What’s it like to specialize in a branch of science that’s in the news almost every day? That’s the unusual position in which Yonatan Belinkov finds himself.
He’s an expert on artificial intelligence (AI) and natural language processing, which includes the study of large language models (LLMs) such as ChatGPT. Released last November by OpenAI, ChatGPT is a sophisticated chatbot that can generate text in response to just about any prompt a user gives it. The text it produces can seem very human.
But the technology has also proven controversial. On one hand, ChatGPT appears to be bolstering productivity in fields such as marketing, grant writing and data analysis. At the same time, there are concerns about its effects in schools and universities — it can produce passable undergraduate-level essays in the blink of an eye — and worries that it threatens journalism and even democracy, with its potential to flood the world with fake news.

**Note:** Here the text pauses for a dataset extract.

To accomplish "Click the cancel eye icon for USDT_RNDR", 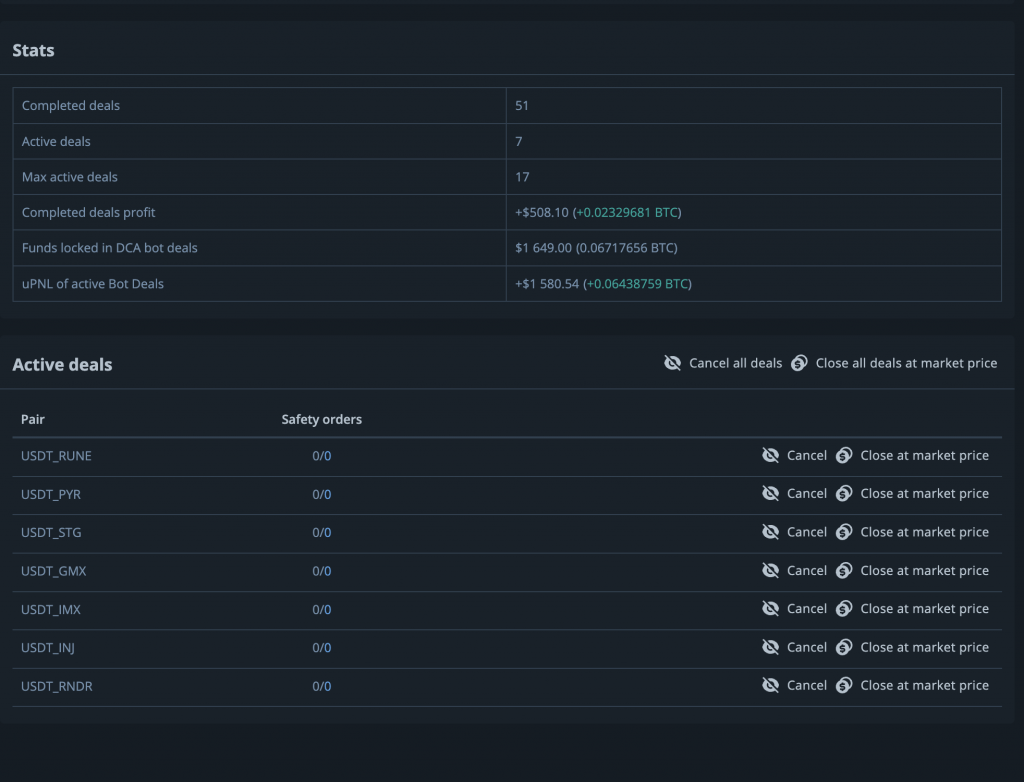I will [x=770, y=686].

That’s because sentences produced by ChatGPT aren’t necessarily true. Belinkov, a professor of computer science and Azrieli Early Career Faculty Fellow at Technion–Israel Institute of Technology, put the software to the test recently by asking it who won the Nobel Peace Prize in 1948.

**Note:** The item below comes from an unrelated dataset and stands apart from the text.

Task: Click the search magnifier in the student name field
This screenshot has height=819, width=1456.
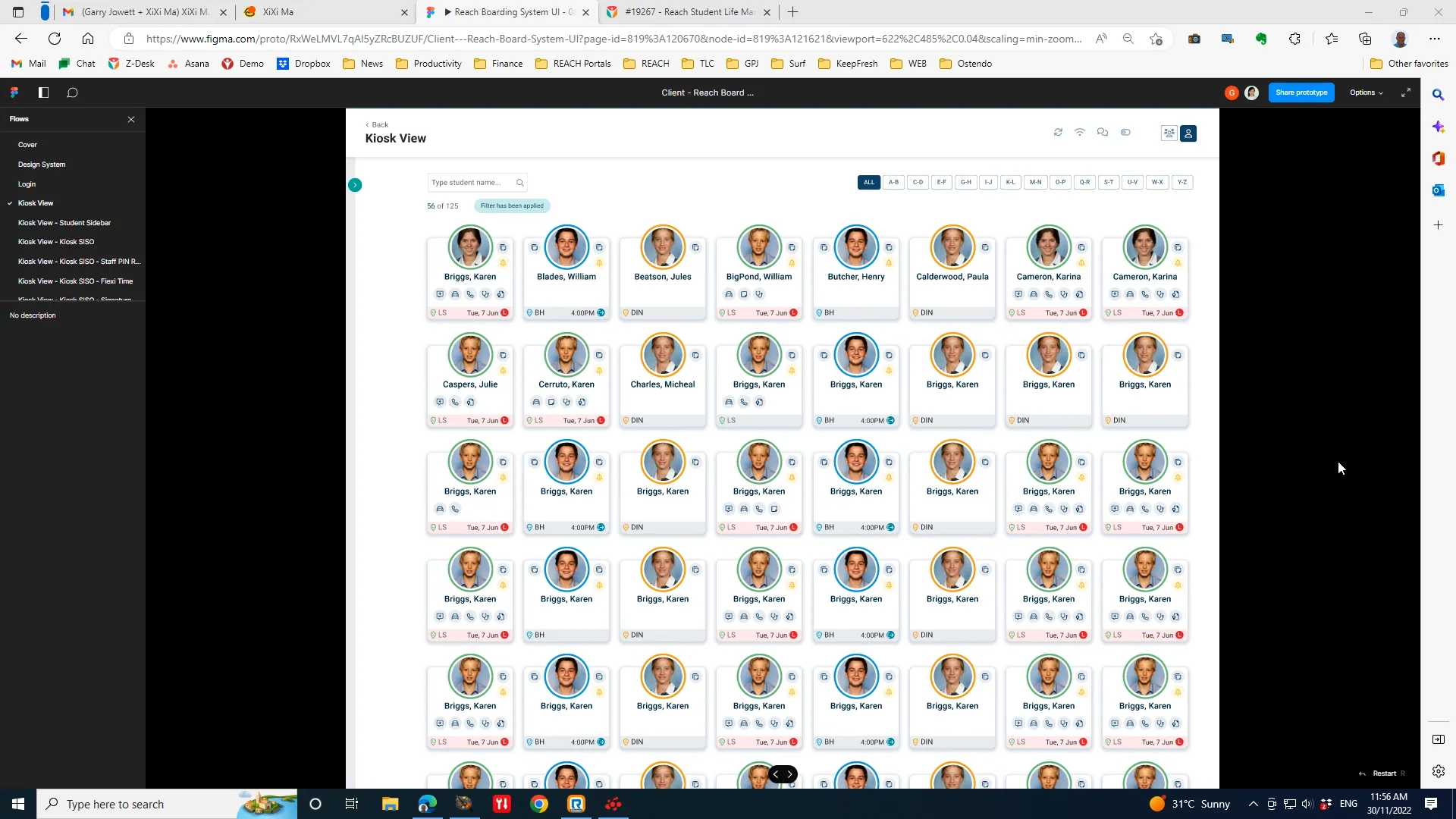Action: coord(520,182)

“It told me that the United Nation Committee on Civil Rights won the Nobel Prize,” he says, “and it told me why it won the Nobel Prize. It gave a very convincing answer — except that it’s false. The prize wasn’t awarded that year. Gandhi was nominated, but he was murdered just a few days before the decision, so it wasn’t awarded. But ChatGPT was very convinced.” (Cases where chatbots seem to go off the rails in this manner have been dubbed “hallucinations” and are thought to be triggered when the system strays too far from its training data.)
Falsehood is only one problem. AI language systems have also been known to perpetuate biases. For example, studies have shown that when prompted with statements such as “the nurse said that . . .” the system is more likely to complete the sentence on the assumption that the nurse is a woman rather than a man. And it found the reverse bias when prompted with the word “doctor.”

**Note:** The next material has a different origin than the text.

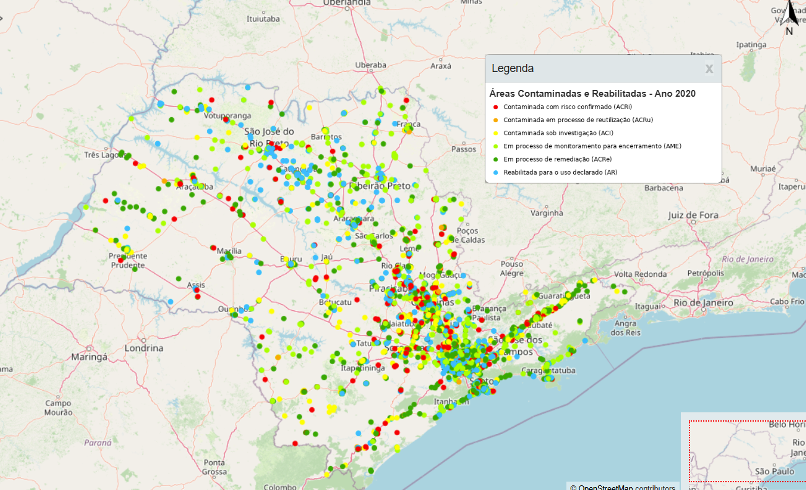
Task: Click the Legenda panel header title
Action: click(x=512, y=69)
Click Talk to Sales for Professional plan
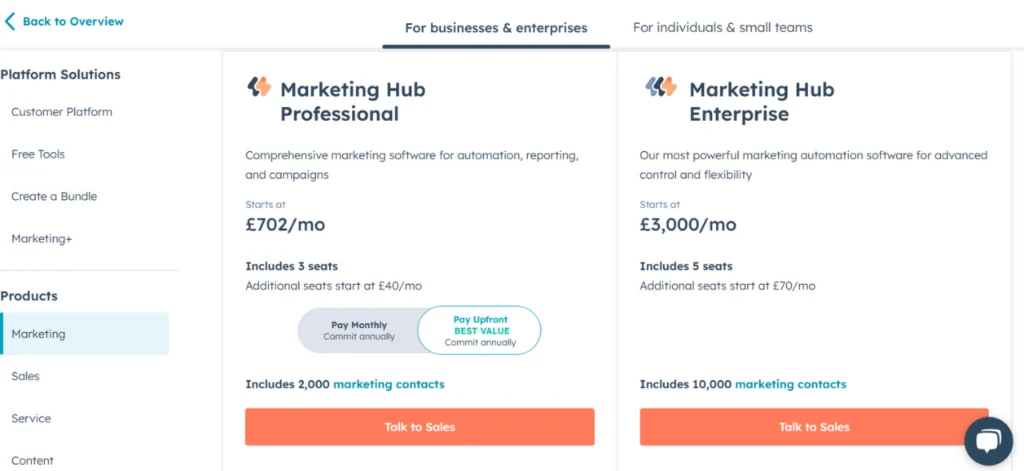This screenshot has height=471, width=1024. (x=419, y=427)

These are big changes from a decade ago, when chatbots could barely string together a coherent sentence. “In 2012, when I started my PhD, I couldn’t imagine anything like what we have today,” says Belinkov. “It’s a little challenging to be in a field that is very, very hot, because progress is so fast. Every day, there’s a new research article that I need to read. Staying up to date can be tricky.”
The key development enabling this leap forward is the rise of “deep learning” architectures known as artificial neural networks. These networks use a series of “layers” of mathematical processing to assess the information they’re fed. The connections between the layers are assigned weights that reflect the importance of each connection relative to the others, and those weights are adjusted as the network is exposed to more and more input data. Finally, the last layer produces an output. In recent years, neural networks have become proficient at recognizing faces, translating languages and, with programs such as ChatGPT, creating human-like text. (A few months ago, an even newer version, called GPT-4, was released; it can create websites in minutes, explain jokes and suggest recipes based on a photo of what’s in your fridge.)